Parce qu'une fois qu'on a compris comment les fantômes nous attaquent (avec leur emplacement indiqué par une flèche...) et comment se défendre, cette peur de l'inconnu disparaît très vite. Il n'y avait plus de phénomène inexpliqué, il y avait des patterns. Les apparitions spectrales ne sont plus des indicateurs de danger ni des sources de peur irrationnelle mais des moyens d'augmenter son score (yeah, j'ai photographié l'esprit et ça me rapporte des points !). Ce n'est qu'une source de peur parmi d'autres, il restait encore l'angoisse de tomber dans le Game Over. Sauf qu'on dispose d'une telle quantité d'herbes médicinales de soin que l'échec sera très rare. Vu comment la maniabilité se montre hasardeuse et lourde, on en a quand même besoin pour ne pas trop rager. Les affrontements sont vraiment pénibles, on souffre à essayer de déplacer ce personnage empoté.
Ces combats sont très lents (c'est dans le ton), donc une fois que le fantôme est là, la peur s'arrête : on se contente de s'escrimer avec notre appareil photo tout en se déplaçant à l'aveugle pour s'éloigner. Nos clichés ont également un cooldown très prononcé. Si on les enchaîne, on obtient un effet dévastateur. Si on attend que le fantôme tente une attaque et qu'on prend la photo au dernier moment, comme un contre, on a un effet dévastateur aussi (mais on ne doit pas laisser certains fantômes s'approcher de nous car leur attaque n'est pas "contrable"). Du coup on fait nos clichés à un moment où le fantôme paraît assez passif (mention spéciale au changement d'ambiance sonore lorsqu'on cible un spectre, ça les rend parfois très glaçants). Mais rien ne nous garantit qu'il ne va pas profiter de notre long cooldown pour nous attaquer. Ça sert à l'angoisse, mais c'est trop aléatoire pour convaincre. Je trouve ce système très mal fichu dans les environnements clos. En revanche j'ai beaucoup apprécié l'utilisation du Gamepad : c'est lui qu'il faut regarder et bouger pour prendre nos clichés. J'ai passé plusieurs parties à me lever et à tourner sur moi-même dans mon salon pour chercher où s'étaient planqués ces saloperies de fantômes dont le bruit se rapprochait. Ce sera pénible pour certains, surtout que la maniabilité a de gros ratés frustrants comme une caméra qui peut se bloquer à un angle. Mais un jeu qui me fait bouger de la sorte, ça fait naître en moi un supplément d'implication très appréciable.

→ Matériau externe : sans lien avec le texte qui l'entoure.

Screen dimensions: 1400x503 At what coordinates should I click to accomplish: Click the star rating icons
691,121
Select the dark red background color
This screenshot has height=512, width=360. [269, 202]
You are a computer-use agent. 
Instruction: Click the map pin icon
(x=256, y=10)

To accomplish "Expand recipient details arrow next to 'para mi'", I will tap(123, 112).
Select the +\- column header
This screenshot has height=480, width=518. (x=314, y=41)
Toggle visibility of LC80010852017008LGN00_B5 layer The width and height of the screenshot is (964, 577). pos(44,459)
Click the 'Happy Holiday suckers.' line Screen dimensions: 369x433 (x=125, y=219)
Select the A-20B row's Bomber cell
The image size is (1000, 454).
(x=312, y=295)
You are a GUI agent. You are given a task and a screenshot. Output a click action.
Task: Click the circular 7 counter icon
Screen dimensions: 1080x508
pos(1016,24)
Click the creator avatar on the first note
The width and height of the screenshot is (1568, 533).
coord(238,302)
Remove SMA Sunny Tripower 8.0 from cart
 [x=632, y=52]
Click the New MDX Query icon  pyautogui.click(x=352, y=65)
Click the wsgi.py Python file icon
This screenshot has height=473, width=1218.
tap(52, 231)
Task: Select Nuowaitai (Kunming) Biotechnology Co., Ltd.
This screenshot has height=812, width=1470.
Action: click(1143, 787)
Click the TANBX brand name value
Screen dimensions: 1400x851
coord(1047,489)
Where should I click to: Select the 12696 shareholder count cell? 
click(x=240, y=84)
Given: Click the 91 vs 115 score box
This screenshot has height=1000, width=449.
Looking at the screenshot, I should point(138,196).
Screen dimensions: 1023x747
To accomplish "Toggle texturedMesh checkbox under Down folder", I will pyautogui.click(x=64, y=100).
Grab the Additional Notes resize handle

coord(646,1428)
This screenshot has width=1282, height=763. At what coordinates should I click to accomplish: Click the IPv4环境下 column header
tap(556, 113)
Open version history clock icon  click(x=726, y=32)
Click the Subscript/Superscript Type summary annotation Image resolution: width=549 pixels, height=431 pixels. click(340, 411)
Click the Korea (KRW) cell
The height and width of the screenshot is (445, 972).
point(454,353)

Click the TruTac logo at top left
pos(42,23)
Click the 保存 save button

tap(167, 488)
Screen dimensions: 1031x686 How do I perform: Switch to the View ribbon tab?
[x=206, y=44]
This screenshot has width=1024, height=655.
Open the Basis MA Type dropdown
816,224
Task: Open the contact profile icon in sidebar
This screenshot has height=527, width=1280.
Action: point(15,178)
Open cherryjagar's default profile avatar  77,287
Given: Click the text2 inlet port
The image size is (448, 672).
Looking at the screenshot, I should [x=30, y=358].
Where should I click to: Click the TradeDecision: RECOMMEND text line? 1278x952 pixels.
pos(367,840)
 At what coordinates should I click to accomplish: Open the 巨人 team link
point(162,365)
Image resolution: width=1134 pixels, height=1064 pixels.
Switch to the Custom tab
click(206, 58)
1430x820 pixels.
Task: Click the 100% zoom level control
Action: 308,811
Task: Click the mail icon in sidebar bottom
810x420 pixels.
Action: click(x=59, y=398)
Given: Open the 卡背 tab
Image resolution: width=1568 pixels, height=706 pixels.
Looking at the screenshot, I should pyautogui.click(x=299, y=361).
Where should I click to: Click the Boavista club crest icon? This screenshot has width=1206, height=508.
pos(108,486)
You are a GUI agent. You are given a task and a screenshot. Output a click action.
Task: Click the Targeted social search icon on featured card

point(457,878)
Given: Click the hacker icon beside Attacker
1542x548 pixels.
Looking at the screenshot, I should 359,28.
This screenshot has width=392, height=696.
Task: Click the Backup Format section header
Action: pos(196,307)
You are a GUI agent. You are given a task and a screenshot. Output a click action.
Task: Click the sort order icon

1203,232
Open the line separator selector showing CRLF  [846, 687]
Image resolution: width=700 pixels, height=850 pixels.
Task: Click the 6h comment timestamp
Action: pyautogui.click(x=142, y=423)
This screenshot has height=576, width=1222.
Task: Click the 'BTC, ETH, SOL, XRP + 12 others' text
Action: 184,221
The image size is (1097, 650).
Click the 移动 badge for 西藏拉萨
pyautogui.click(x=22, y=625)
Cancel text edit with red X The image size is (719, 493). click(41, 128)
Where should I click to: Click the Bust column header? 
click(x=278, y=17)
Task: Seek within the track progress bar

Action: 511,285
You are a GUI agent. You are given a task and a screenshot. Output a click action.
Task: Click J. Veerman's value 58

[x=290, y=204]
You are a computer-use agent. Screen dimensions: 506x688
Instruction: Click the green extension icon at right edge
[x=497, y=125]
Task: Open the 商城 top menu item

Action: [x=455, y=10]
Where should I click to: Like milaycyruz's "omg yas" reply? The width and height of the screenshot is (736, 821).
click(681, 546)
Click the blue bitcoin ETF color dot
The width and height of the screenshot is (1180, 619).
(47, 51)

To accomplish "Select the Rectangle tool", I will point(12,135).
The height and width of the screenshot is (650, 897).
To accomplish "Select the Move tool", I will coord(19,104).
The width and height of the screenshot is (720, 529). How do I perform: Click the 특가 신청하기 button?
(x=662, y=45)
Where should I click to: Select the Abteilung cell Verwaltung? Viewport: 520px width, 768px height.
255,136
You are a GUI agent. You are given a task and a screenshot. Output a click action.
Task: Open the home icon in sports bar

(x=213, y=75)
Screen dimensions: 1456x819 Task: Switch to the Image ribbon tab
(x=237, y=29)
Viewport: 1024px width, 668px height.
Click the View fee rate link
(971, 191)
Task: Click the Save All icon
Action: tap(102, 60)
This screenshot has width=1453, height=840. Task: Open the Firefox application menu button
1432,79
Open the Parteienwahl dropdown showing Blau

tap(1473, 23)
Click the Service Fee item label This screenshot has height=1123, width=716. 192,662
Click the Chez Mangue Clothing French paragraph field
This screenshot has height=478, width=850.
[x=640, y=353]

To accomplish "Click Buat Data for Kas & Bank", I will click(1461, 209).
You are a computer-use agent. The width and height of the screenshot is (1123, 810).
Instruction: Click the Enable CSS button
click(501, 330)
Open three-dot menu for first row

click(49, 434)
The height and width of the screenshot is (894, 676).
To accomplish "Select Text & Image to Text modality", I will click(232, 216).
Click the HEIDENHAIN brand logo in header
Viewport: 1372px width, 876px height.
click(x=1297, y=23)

Bon, malgré ces mauvais points le jeu aurait pu constituer une sympathique ballade horrifique avec une chouette ambiance. Mais il reste deux nouveaux problèmes affreux. Le premier est que le jeu manque de scènes vraiment dérangeantes ou surprenantes, ces scènes où l'on ne sait pas ce qui nous tombe dessus. Il y a quelques tentatives, l'une d'elles m'a beaucoup plu car elle nous met en position d'attente des esprits. Mais il n'y en a pas assez pour retirer la monotonie du jeu, due au 2e gros défaut : le recyclage des environnements. Le jeu est découpé en missions, qui sont autant d'expéditions faites vers la montagne. Ces expéditions nous font souvent retraverser les mêmes endroits, 2 fois, 3 fois, voire plus. Et là on se lasse. Il y a deux chapitres qui sont quasiment similaires, avec même un script d'apparition des fantômes qui se fait au même endroit. Plus on avance, et plus le jeu nous impose des aller-retours abrutissants. Il n'y a plus aucune peur, les derniers niveaux ressemblent même à des actioners tant les combats s'enchaînent. Et là, le jeu perd notre sympathie. Car il n'aurait pas du être un actioner.
Project Zero V est un jeu qui profite d'une bonne première impression mais qui s'englue dans une répétition qui lui est fatale. C'est un running gag qui a duré beaucoup trop longtemps : la fin est tellement agaçante que les premiers bons moments ne comptent plus.